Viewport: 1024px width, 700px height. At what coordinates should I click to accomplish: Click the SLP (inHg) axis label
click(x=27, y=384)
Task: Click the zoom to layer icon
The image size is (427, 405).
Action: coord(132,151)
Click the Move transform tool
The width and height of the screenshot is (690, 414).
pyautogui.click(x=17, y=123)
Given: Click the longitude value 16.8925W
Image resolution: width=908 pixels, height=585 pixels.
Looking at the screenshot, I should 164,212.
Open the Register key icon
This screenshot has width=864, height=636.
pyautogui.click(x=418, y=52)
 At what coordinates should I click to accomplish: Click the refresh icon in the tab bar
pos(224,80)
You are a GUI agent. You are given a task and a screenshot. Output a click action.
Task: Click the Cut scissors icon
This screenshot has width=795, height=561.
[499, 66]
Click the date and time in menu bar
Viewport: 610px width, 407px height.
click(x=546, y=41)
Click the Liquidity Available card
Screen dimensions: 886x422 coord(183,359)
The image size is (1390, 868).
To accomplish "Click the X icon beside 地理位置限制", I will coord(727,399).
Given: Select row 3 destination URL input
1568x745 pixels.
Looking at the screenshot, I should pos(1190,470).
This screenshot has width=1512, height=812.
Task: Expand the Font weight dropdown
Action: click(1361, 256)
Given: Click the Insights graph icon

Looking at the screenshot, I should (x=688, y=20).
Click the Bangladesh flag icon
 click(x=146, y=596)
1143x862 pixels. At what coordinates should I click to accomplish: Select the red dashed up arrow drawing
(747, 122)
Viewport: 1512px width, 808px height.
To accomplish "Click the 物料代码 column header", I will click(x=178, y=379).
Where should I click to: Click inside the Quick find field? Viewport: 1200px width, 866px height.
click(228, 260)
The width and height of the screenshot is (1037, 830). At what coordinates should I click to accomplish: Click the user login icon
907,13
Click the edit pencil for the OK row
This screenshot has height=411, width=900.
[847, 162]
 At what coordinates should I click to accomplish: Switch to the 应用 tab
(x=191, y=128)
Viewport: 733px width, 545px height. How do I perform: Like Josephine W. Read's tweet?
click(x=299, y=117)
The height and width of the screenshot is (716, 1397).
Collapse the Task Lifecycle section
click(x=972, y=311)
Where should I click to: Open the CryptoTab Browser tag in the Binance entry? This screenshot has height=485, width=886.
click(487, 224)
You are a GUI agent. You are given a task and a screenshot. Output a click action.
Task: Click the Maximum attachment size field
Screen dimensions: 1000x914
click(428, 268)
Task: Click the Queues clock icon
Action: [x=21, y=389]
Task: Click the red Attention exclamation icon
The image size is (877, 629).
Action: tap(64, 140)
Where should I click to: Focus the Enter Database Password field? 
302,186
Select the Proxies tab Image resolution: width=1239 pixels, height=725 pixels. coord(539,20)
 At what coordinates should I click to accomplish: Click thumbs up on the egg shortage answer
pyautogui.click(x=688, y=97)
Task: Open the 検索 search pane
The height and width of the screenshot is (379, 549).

──────────

> _PROMPT_
Pull out each line above that contains the string "resolution", treating uppercase and lowercase as different.

> _ANSWER TO THIS TASK_
Image resolution: width=908 pixels, height=585 pixels.
Select the Proxies tab Image resolution: width=1239 pixels, height=725 pixels. coord(539,20)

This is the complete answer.